If each class is using a separate class index, you could reuse most of the code and create the corresponding labels tensor based on the current class index.

For my mask data, each region of the face has its own binary mask image.(e.g. if the image name is 0.jpg, then the related masks are: 0_nose.png, 0_mouth.png).
In the Dataset class, I followed the methodology of the tutuorial. I convert each binary mask image into a [1, 512, 512] tensor,then concatenate the mouth and nose mask tensor along with 0 dim i.e my target masks is a [2, 512, 512] tensor. Then I set the labels tensor as torch.tensor([1, 2]).
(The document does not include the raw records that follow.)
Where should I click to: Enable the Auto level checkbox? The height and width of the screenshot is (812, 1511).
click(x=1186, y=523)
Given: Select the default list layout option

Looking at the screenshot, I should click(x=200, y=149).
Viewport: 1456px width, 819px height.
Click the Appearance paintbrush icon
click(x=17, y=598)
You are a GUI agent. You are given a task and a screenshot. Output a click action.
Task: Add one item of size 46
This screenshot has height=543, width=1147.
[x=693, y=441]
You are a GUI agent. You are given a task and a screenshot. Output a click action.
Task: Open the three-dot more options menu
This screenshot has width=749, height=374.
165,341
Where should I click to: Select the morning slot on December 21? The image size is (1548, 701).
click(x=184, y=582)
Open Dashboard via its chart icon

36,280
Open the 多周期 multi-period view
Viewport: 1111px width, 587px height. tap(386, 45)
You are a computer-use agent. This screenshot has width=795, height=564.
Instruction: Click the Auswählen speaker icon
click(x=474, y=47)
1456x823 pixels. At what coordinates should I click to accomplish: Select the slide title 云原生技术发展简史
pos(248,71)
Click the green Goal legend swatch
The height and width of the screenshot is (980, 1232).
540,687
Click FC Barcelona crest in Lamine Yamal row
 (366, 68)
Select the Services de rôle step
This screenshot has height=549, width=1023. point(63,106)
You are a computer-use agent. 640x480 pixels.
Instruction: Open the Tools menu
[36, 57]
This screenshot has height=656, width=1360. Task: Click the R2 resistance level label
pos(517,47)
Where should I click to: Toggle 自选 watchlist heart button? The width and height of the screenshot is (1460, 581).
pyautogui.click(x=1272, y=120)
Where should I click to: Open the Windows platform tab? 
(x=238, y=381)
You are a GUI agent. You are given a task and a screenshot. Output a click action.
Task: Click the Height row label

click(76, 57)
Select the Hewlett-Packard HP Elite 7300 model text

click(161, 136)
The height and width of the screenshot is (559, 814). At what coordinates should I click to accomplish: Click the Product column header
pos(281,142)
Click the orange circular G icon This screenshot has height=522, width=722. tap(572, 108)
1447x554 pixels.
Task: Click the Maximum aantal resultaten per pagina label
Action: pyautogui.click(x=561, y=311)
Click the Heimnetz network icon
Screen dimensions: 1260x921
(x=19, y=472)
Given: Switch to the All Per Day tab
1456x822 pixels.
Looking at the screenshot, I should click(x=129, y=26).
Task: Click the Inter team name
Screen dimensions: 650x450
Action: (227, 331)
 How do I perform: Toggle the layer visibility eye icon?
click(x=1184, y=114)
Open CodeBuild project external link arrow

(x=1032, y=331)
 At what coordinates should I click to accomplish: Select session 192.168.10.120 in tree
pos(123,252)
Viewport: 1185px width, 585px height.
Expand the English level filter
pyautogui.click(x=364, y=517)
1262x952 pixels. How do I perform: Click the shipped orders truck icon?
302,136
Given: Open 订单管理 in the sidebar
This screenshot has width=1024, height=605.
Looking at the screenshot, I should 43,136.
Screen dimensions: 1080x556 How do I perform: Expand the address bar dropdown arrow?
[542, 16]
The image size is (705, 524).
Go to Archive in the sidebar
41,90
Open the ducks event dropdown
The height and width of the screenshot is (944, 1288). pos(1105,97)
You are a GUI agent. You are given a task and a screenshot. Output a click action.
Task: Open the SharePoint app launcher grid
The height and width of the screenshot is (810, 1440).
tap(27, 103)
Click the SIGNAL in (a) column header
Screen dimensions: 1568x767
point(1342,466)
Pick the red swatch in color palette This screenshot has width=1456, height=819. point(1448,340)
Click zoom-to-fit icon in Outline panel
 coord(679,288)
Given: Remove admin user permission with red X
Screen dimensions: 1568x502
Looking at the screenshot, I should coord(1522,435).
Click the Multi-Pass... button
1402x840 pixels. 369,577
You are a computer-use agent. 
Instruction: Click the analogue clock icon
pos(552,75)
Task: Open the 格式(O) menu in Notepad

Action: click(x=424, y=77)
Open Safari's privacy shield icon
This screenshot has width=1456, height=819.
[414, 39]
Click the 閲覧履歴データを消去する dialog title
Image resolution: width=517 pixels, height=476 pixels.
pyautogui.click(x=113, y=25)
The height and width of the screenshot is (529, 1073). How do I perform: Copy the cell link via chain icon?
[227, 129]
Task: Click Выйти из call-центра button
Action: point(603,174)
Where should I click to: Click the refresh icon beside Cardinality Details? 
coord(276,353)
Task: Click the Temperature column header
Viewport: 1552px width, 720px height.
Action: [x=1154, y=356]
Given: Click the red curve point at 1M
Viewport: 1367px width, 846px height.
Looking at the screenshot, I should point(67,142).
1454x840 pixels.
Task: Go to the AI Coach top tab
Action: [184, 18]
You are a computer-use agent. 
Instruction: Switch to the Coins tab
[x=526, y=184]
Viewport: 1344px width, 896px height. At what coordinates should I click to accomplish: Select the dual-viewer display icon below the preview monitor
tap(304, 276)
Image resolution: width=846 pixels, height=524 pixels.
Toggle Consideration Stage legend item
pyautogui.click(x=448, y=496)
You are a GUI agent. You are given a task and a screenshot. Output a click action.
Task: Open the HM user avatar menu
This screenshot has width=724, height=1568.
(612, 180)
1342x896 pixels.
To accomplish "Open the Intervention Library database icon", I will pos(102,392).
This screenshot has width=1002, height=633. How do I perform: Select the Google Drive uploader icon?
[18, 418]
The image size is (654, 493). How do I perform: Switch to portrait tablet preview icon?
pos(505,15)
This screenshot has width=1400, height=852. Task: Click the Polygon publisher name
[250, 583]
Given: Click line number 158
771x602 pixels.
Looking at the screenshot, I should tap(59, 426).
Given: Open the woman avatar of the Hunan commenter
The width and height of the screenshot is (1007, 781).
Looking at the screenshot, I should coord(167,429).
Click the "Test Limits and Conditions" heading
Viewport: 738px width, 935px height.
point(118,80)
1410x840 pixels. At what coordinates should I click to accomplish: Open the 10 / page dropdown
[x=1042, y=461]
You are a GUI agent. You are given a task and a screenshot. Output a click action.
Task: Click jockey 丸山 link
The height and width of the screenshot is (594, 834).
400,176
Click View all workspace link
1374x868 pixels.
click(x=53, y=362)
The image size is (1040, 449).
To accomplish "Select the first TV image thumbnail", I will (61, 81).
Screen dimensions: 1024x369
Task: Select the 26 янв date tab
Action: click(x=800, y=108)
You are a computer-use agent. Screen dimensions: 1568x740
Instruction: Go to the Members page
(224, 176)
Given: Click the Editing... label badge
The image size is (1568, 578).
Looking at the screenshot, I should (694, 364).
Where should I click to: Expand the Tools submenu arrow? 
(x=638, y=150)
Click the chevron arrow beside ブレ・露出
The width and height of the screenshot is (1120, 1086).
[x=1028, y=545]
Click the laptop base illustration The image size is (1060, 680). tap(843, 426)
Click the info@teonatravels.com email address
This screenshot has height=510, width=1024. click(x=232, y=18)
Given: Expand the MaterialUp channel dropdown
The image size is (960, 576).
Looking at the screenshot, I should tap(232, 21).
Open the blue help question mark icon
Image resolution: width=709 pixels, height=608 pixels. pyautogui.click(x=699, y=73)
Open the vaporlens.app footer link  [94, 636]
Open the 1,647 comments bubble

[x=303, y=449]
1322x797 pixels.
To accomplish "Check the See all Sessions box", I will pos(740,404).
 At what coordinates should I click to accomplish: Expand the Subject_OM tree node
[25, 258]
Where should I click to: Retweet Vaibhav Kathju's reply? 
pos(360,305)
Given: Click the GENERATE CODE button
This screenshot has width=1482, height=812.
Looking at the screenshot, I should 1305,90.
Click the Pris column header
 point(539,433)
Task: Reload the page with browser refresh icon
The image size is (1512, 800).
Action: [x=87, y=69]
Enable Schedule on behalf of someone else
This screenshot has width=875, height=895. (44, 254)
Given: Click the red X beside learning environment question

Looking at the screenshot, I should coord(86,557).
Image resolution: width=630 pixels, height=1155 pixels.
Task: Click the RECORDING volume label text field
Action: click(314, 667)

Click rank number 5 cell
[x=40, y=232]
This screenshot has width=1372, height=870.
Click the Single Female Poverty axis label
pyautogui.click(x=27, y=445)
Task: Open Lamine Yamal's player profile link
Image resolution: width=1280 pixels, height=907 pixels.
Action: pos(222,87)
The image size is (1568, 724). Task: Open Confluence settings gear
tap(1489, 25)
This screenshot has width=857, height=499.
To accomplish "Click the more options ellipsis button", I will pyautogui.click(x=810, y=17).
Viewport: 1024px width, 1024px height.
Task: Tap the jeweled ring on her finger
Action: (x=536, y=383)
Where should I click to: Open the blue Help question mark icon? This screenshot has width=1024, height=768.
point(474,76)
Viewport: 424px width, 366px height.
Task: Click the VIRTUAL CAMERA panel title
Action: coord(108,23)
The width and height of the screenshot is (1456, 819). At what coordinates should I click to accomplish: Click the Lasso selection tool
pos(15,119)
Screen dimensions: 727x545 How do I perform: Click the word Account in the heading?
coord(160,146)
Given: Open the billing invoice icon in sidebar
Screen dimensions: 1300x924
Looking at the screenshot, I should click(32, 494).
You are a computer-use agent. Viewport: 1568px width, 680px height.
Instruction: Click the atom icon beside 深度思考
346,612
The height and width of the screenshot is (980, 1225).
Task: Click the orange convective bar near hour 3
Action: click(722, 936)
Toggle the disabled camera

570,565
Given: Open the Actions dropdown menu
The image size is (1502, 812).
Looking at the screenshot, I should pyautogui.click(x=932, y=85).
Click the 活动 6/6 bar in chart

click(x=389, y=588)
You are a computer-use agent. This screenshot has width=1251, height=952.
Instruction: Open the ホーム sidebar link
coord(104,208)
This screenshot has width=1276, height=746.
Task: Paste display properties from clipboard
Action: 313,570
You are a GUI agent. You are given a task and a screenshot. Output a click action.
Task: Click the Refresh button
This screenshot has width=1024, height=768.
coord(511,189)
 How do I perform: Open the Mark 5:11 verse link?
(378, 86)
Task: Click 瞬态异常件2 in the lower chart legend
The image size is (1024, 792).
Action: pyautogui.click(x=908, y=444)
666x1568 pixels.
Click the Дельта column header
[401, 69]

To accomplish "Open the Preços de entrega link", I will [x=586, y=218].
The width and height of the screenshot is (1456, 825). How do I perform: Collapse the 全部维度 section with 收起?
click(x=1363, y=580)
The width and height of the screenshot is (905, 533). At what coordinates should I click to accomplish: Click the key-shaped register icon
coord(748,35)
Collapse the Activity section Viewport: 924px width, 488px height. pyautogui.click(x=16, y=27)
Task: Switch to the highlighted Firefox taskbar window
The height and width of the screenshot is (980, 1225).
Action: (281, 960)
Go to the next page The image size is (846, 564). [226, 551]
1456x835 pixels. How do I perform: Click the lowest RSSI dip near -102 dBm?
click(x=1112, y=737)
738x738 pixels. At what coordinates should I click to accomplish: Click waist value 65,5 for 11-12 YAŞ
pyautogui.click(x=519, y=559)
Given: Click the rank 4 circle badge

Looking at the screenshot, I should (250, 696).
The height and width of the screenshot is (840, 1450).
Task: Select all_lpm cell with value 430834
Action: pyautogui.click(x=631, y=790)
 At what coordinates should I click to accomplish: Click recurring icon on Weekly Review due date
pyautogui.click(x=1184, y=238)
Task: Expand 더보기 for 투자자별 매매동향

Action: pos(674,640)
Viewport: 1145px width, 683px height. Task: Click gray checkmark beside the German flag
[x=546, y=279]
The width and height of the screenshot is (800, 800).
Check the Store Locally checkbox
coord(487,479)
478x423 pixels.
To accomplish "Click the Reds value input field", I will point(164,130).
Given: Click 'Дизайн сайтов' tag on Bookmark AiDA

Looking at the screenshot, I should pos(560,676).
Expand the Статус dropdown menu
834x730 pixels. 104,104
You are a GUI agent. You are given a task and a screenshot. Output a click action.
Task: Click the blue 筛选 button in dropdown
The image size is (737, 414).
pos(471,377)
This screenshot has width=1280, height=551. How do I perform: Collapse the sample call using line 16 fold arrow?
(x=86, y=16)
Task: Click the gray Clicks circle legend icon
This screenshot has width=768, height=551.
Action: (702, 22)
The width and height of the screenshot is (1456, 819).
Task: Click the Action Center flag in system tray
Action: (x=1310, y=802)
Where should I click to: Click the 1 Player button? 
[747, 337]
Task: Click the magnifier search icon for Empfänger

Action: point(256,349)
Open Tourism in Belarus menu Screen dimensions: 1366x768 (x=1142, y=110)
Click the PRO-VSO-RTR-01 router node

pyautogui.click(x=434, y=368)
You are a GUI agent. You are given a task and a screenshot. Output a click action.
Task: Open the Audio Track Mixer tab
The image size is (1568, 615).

Is it right for me to stack different classes masks along with 0-dim?

If you are using nn.CrossEntropyLoss (or nn.NLLLoss), then the target mask shape should be [batch_size, height, width]. I would therefore recommend to transform the binary masks to masks containing the class index (e.g. 0 for background, 1 for mouth and 2 for nose) and add them to a single target mask.

does this mean the channel dim of the mask tensor is just 1? I thought the size of the mask shape is [batch_size, channel, height, width]

The target for the mentioned criteria does not have a channel dimension, as it’s not one-hot encoded.
Instead it contains the class indices directly, so for a segmentation use case, your target should have the shape [batch_size, height, width].

Hi there,
I have the same problem as you. Can you tell me which codelines you changed?